Job item>
Reproduce the lines of the data below, beginning with the line that contains "Identify the location of row-label-zap70: Zap70" and continuing through the end of the data. Leave the pictures out of your answer.

[Screenshot grounding data]
*** Begin section ***

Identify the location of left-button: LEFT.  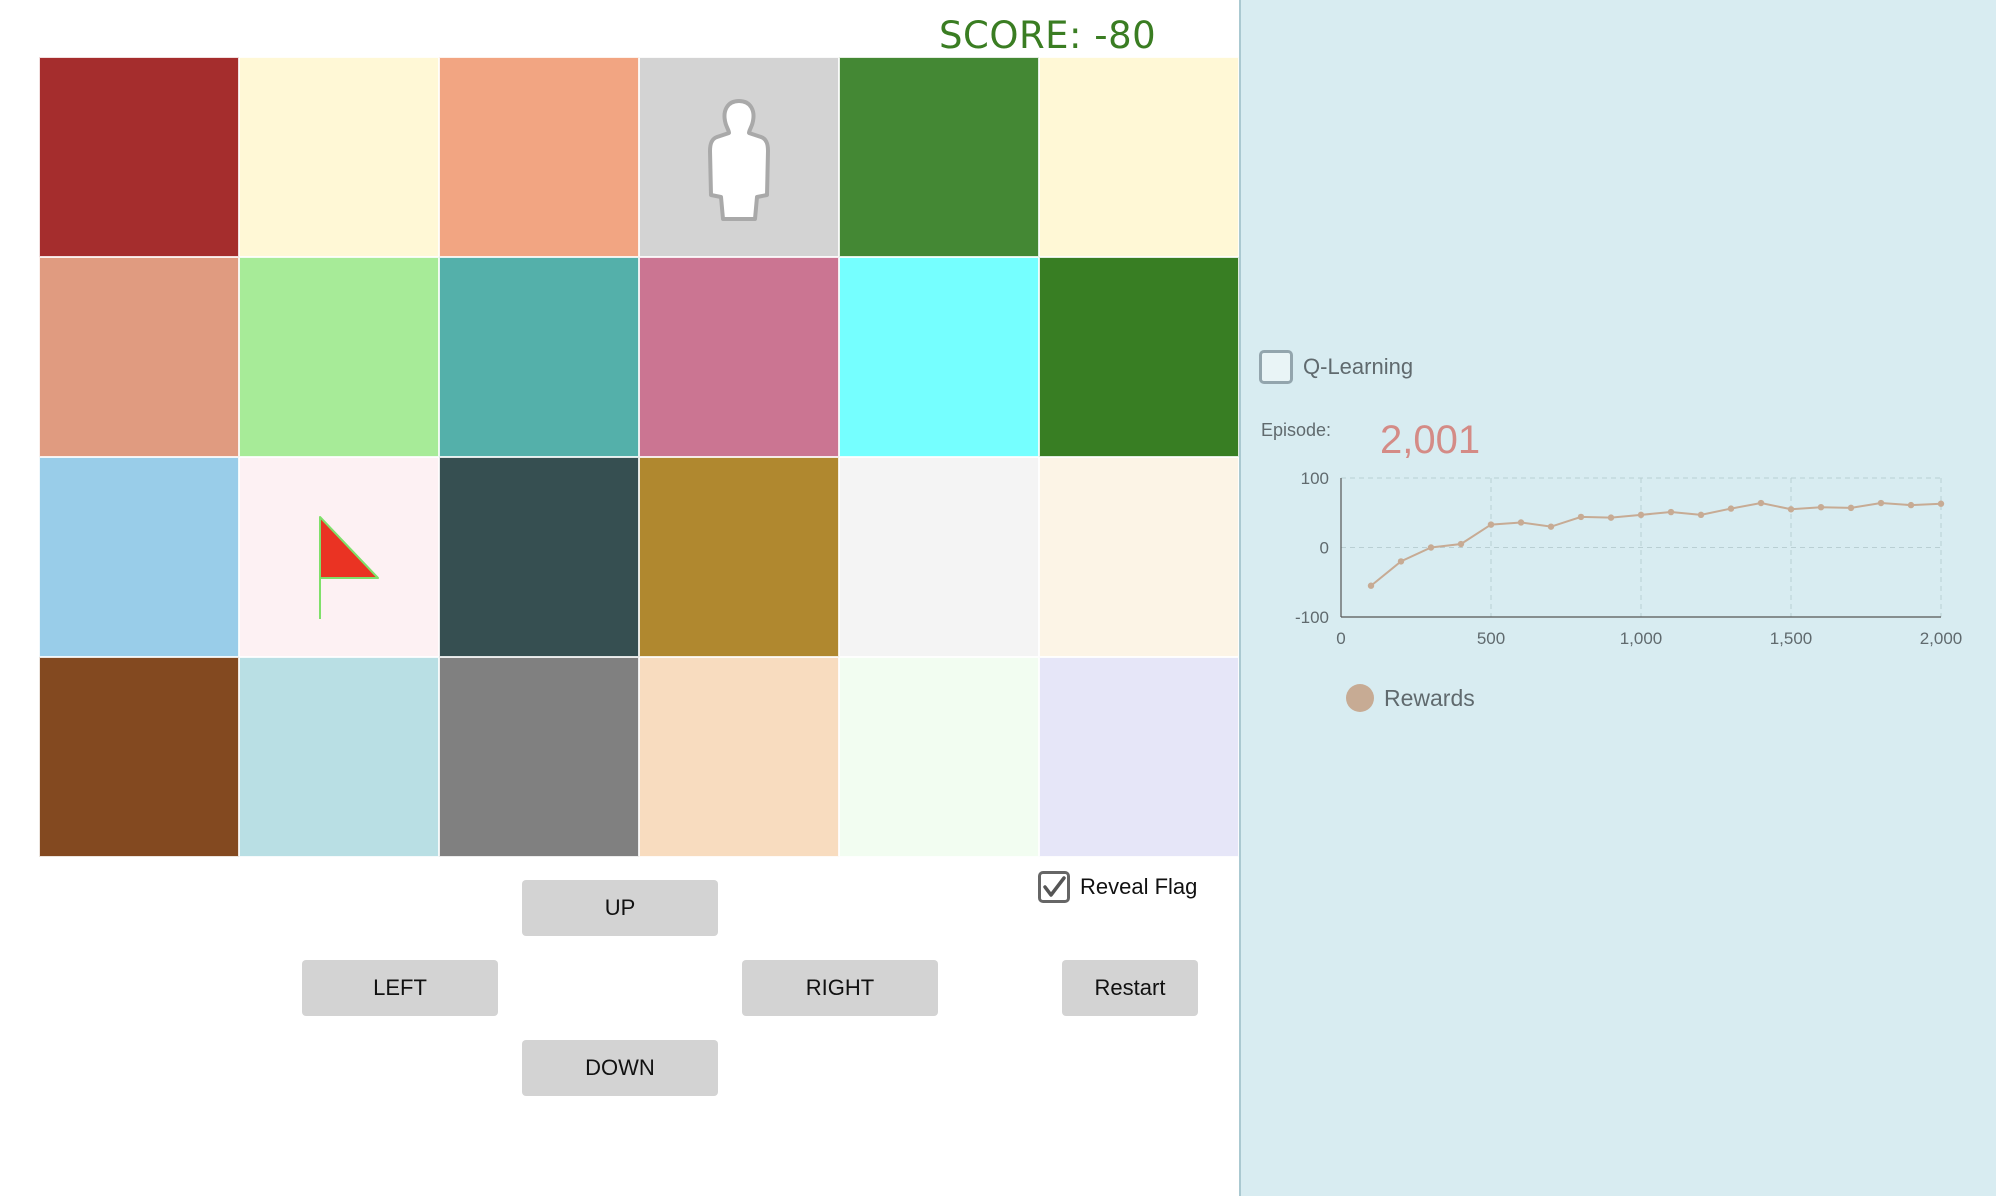
(400, 988).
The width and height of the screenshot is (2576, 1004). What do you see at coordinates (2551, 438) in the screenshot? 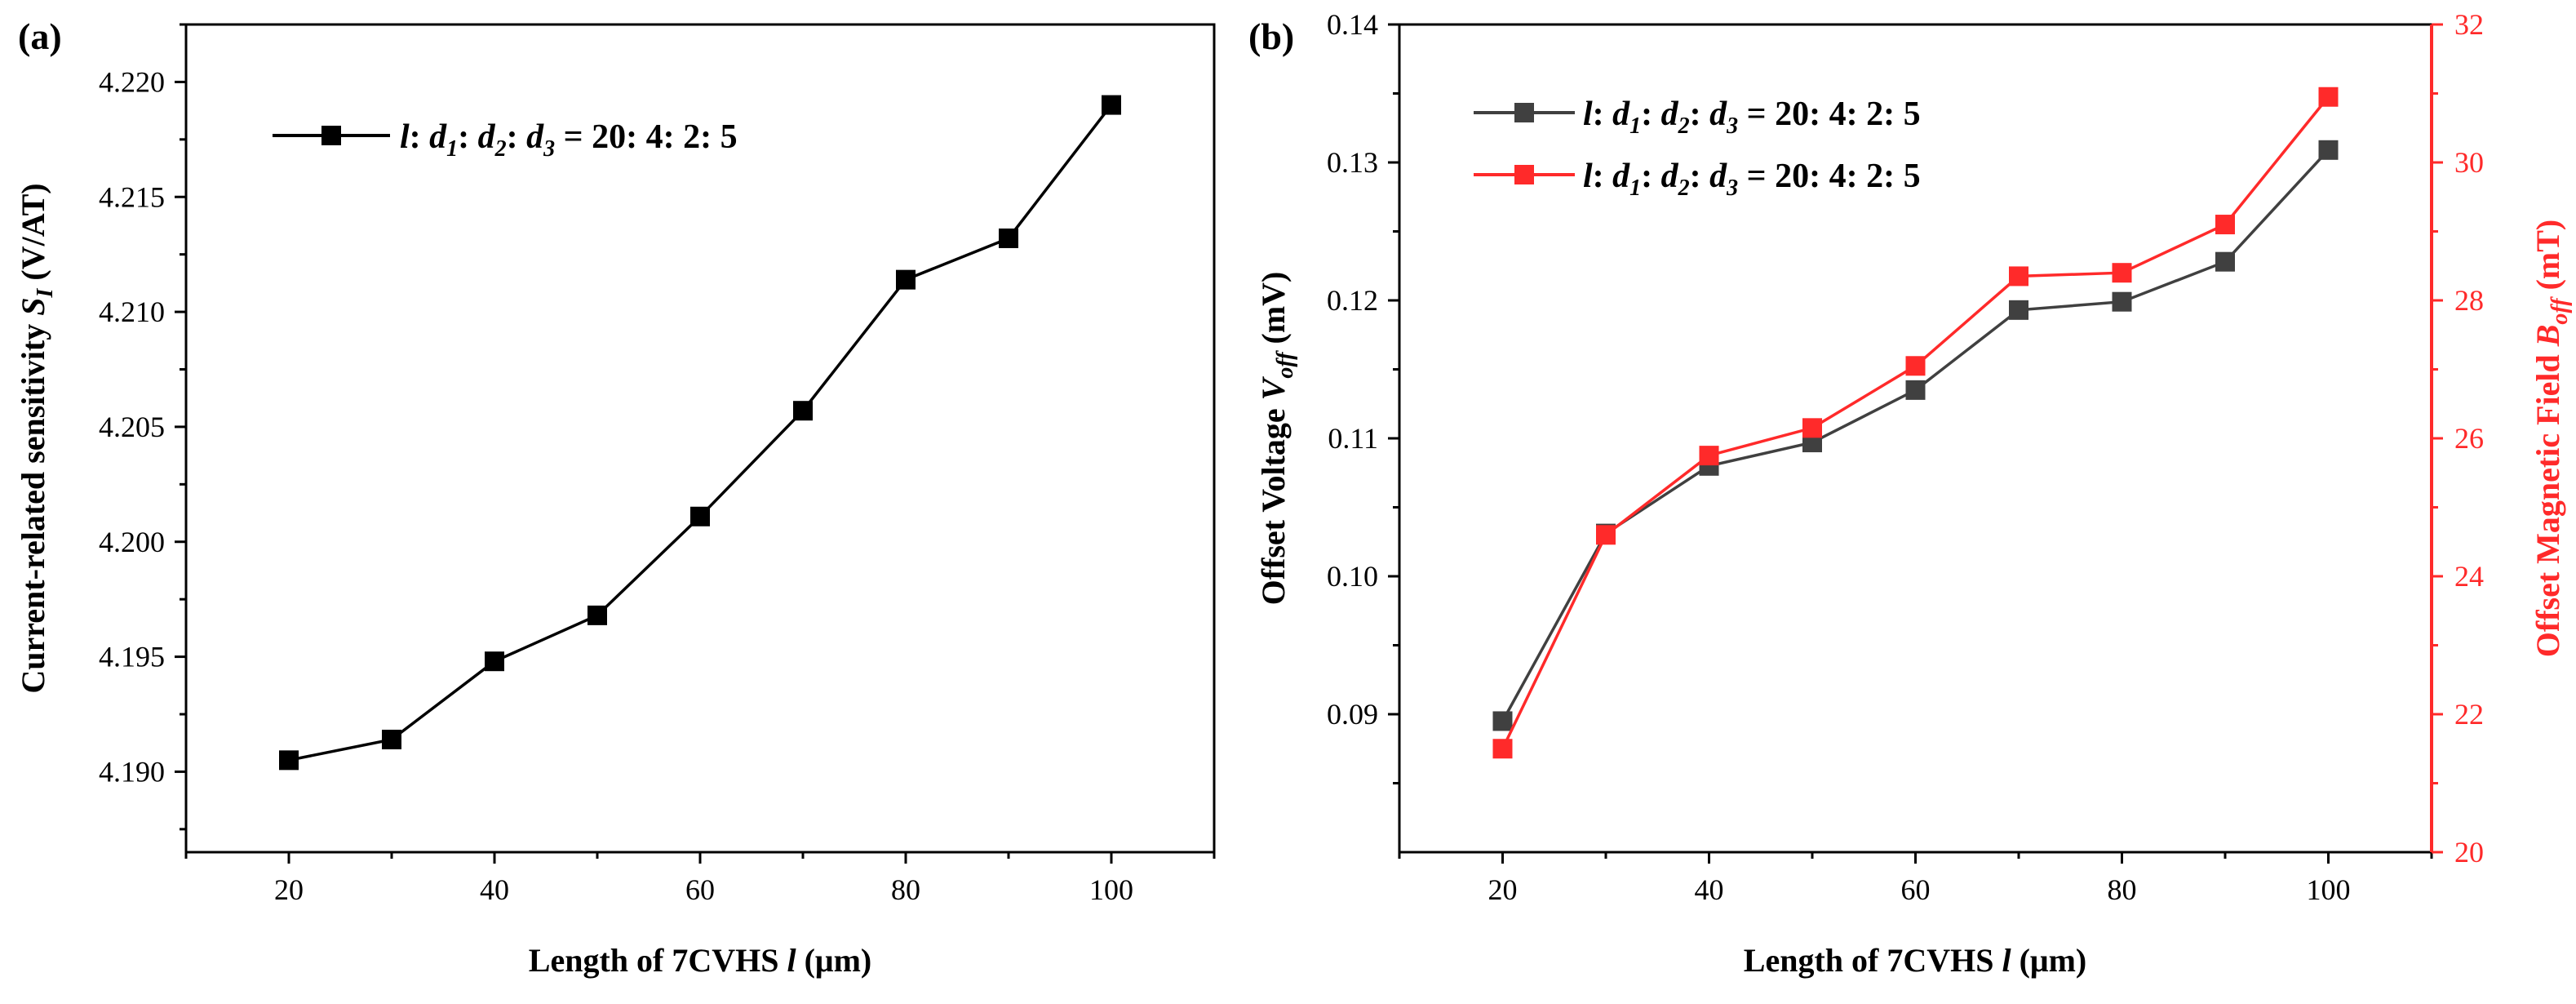
I see `y2-axis-title-b: Offset Magnetic Field Boff (mT)` at bounding box center [2551, 438].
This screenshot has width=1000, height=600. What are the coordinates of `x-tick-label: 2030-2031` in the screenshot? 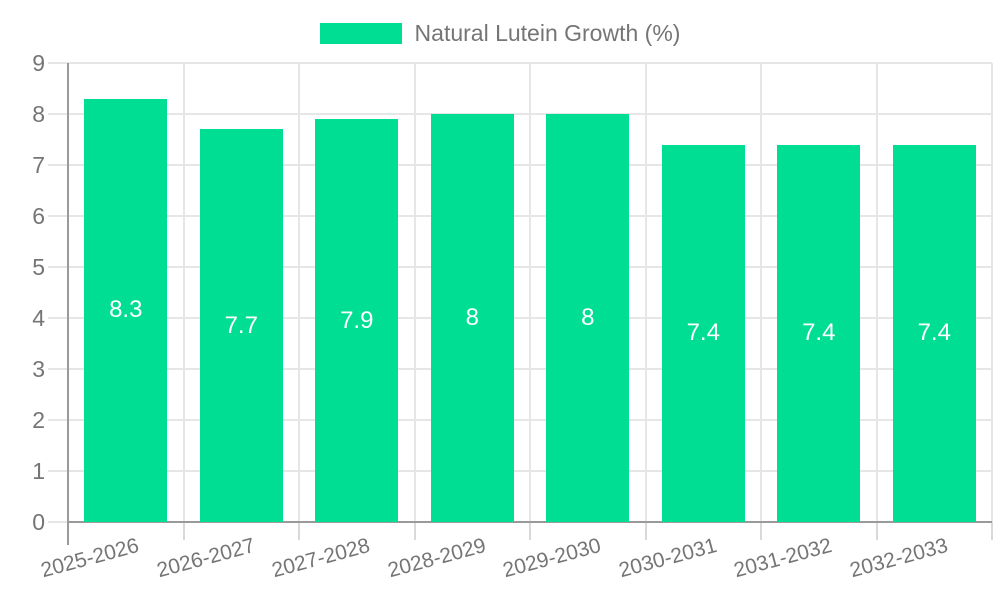 It's located at (668, 558).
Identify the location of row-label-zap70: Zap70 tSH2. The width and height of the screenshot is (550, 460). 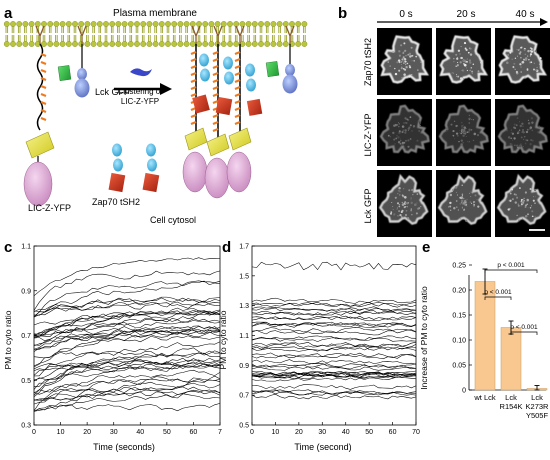
(368, 62).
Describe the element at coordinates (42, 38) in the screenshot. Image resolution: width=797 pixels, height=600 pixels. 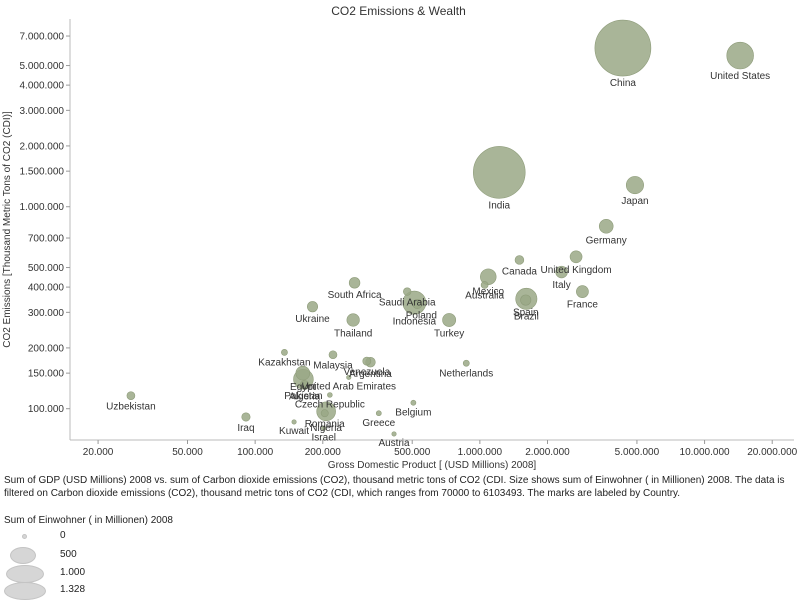
I see `y-tick-label: 7.000.000` at that location.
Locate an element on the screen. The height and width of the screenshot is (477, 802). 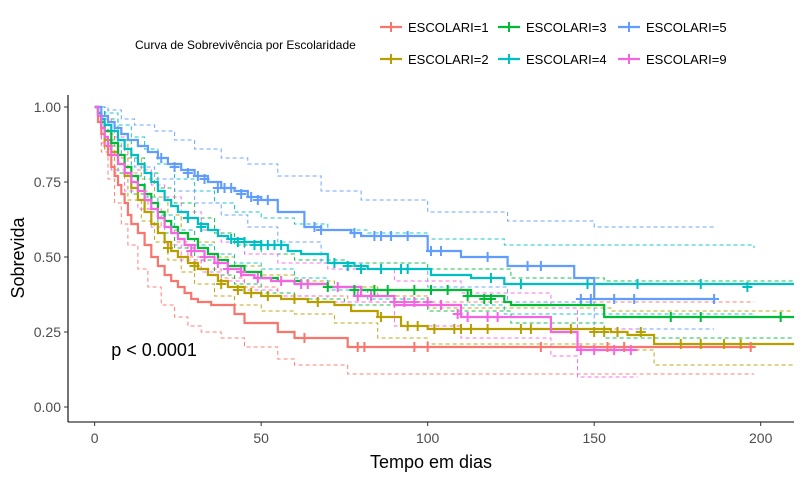
y-axis-title: Sobrevida is located at coordinates (18, 257).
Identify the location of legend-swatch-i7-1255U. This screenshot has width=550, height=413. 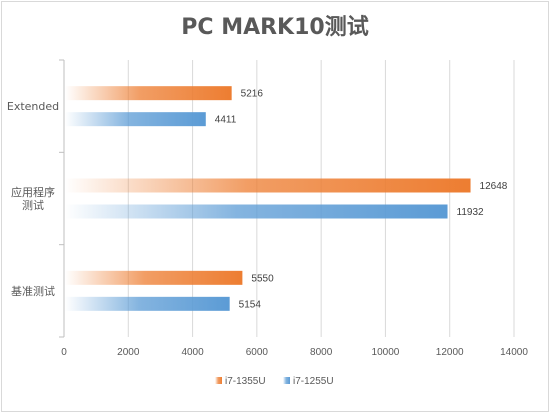
(286, 380).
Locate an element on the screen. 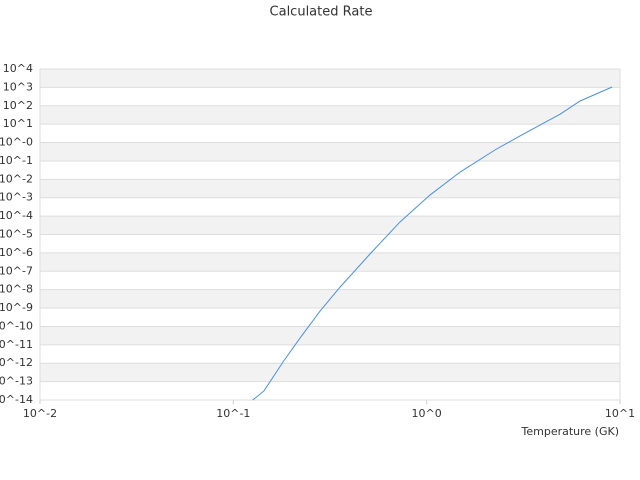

*** End section ***

Problem solution>
Identify the location of row-label-zap70: Zap70 tSH2. The width and height of the screenshot is (550, 460). 
(368, 62).
Describe the element at coordinates (42, 38) in the screenshot. Image resolution: width=797 pixels, height=600 pixels. 
I see `y-tick-label: 7.000.000` at that location.
Locate an element on the screen. The height and width of the screenshot is (477, 802). 
y-axis-title: Sobrevida is located at coordinates (18, 257).
Identify the location of legend-swatch-i7-1255U. This screenshot has width=550, height=413. 
(286, 380).
Locate an element on the screen. 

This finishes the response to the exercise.